RAW RECORDS.
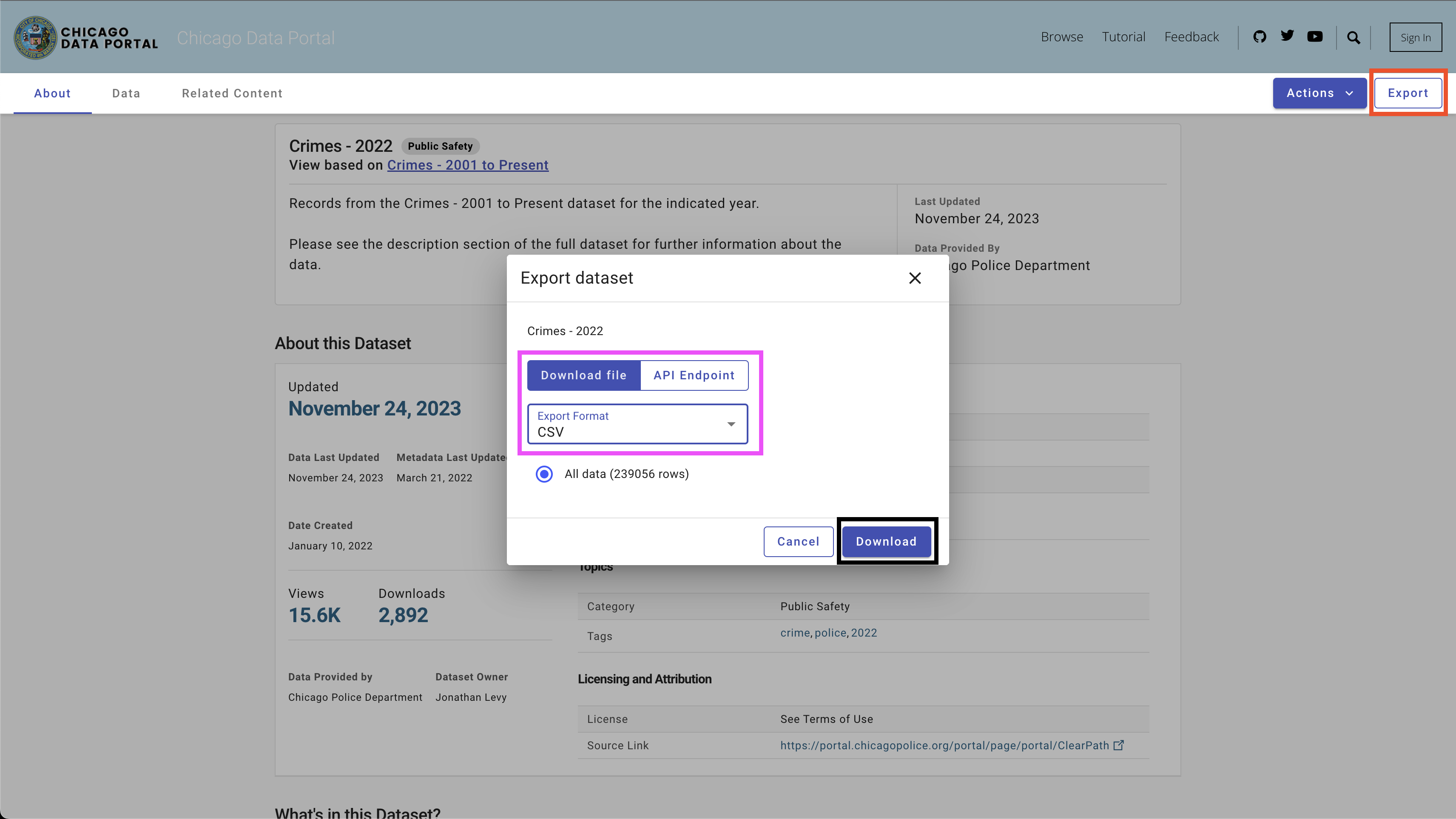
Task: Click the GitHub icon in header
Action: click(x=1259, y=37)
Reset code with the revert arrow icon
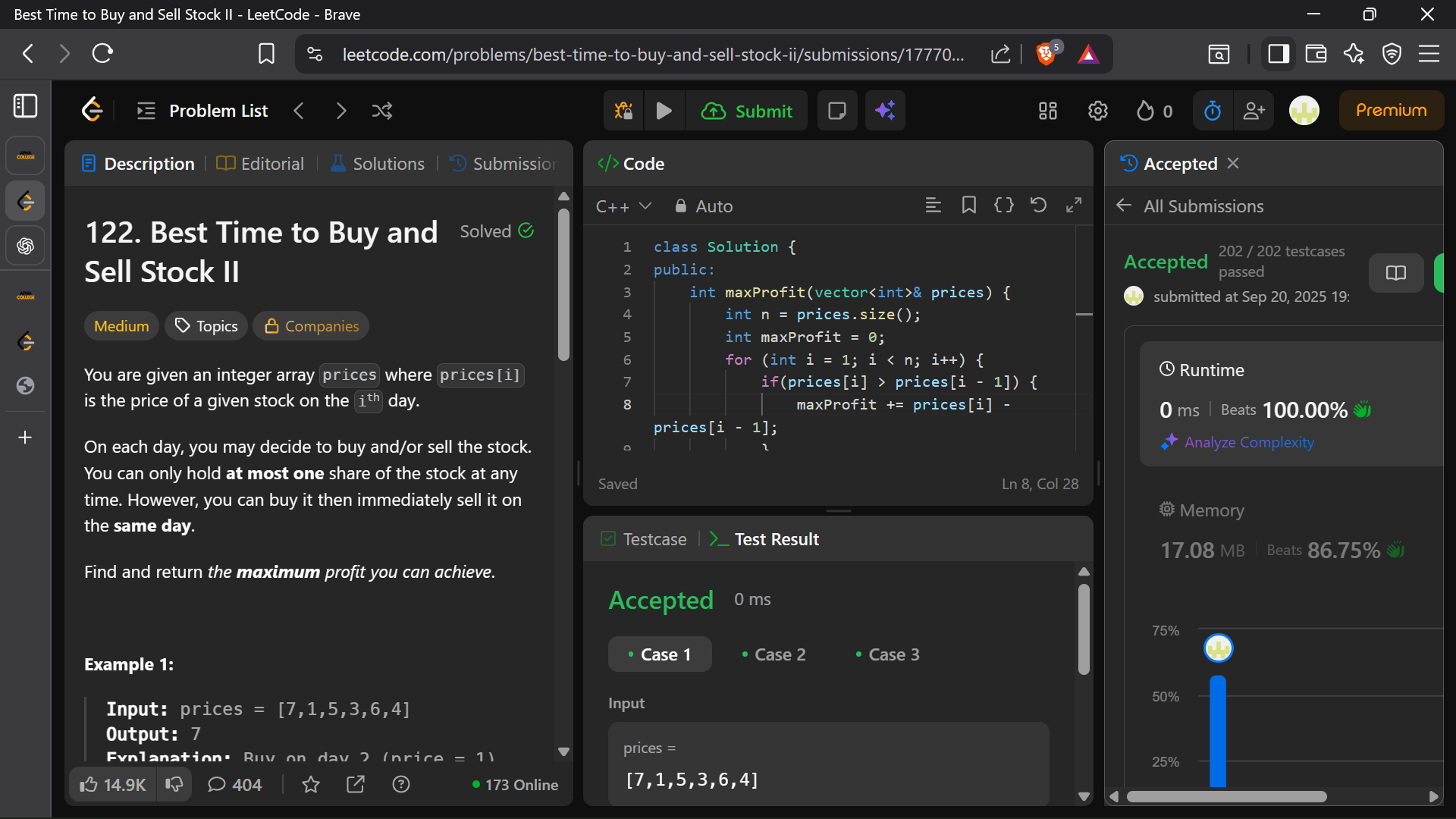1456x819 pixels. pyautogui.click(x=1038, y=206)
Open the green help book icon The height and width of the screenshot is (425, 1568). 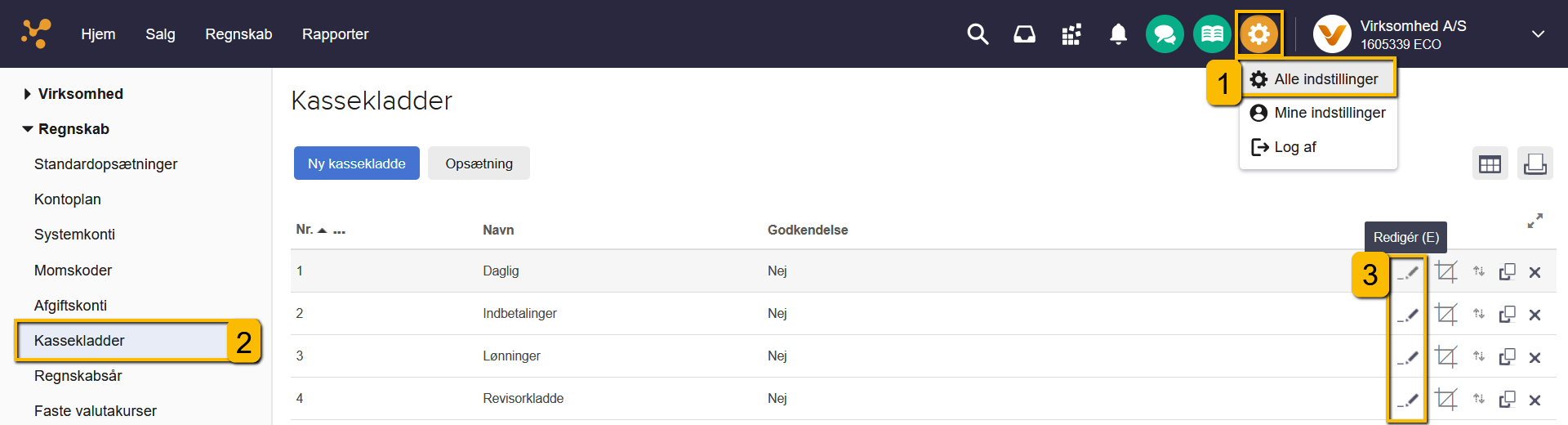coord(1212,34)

...

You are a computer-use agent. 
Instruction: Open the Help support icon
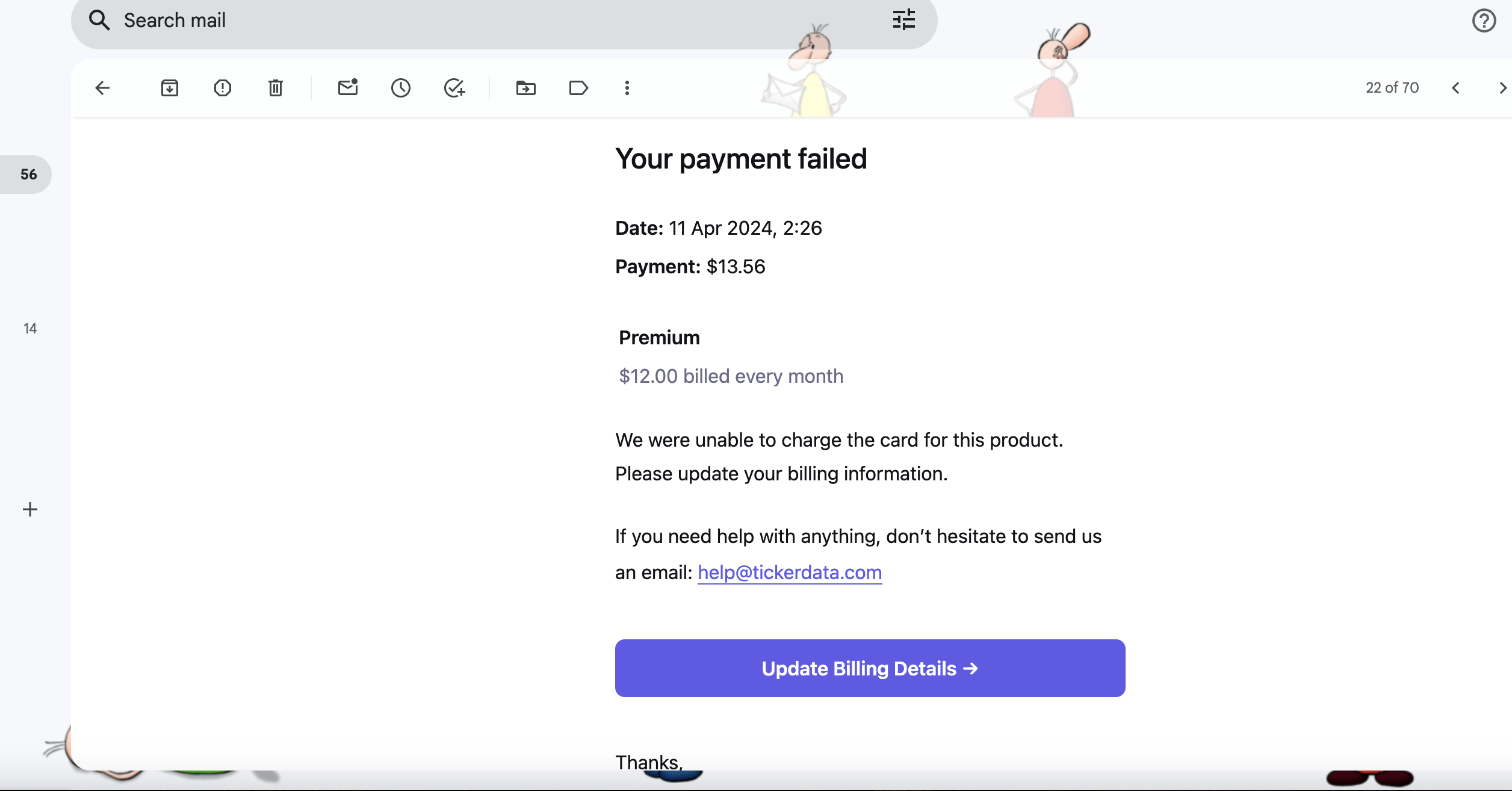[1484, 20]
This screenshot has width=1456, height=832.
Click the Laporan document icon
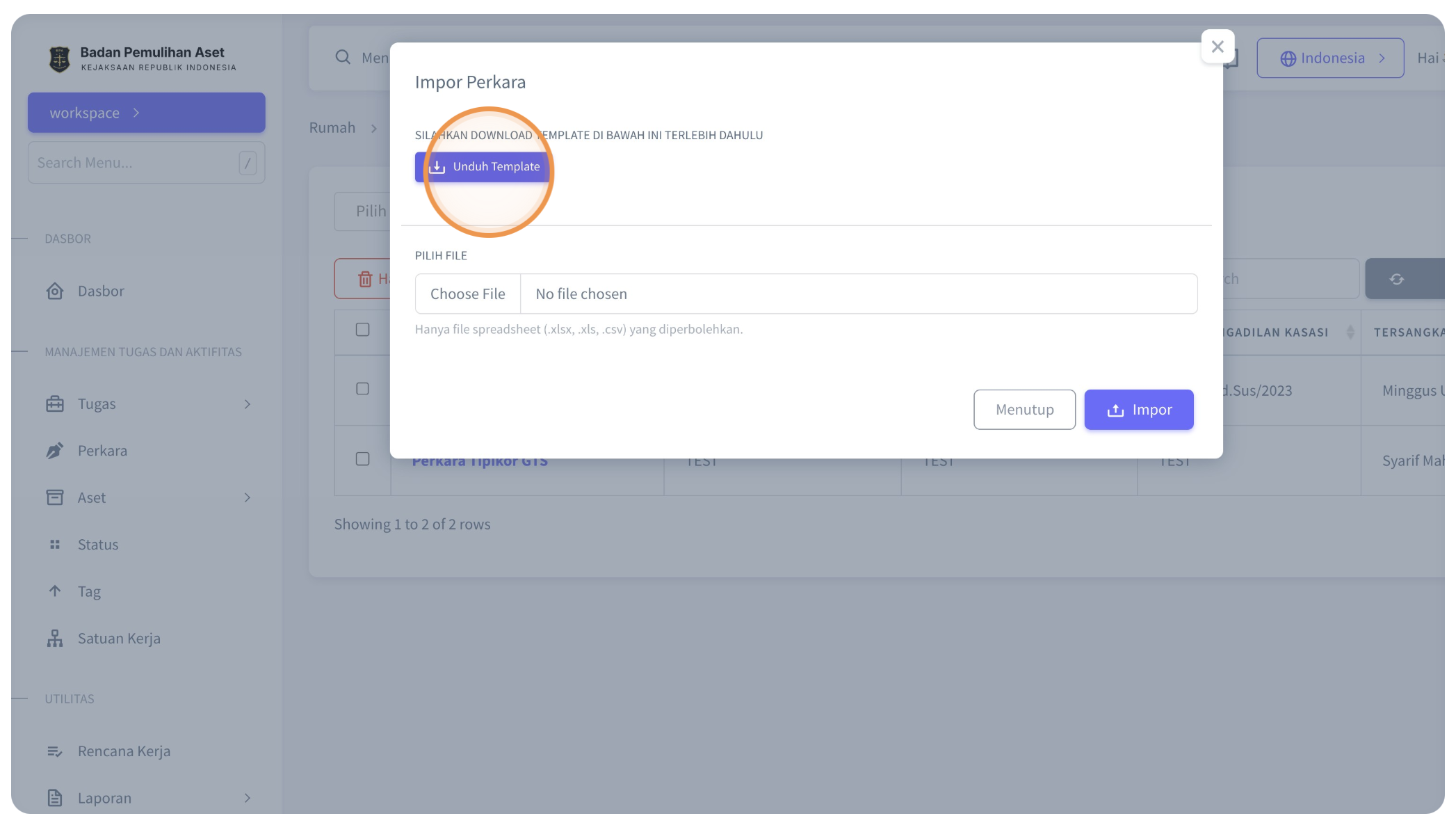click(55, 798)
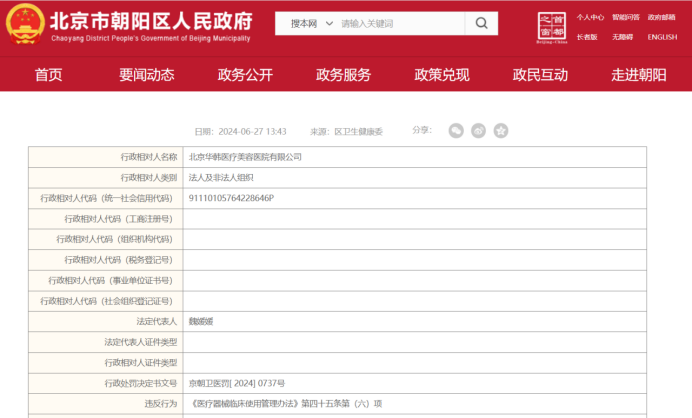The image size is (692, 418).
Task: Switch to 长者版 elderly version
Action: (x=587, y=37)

WHAT TO WORK ON. Copy out the part that opens with the line containing "This screenshot has width=1456, height=832." and closes with the line containing "Action: (x=587, y=37)", both included, leaving out the pictures.

REPLY.
This screenshot has width=1456, height=832.
Click the Laporan document icon
click(55, 798)
The image size is (692, 418).
Task: Switch to 长者版 elderly version
Action: (x=587, y=37)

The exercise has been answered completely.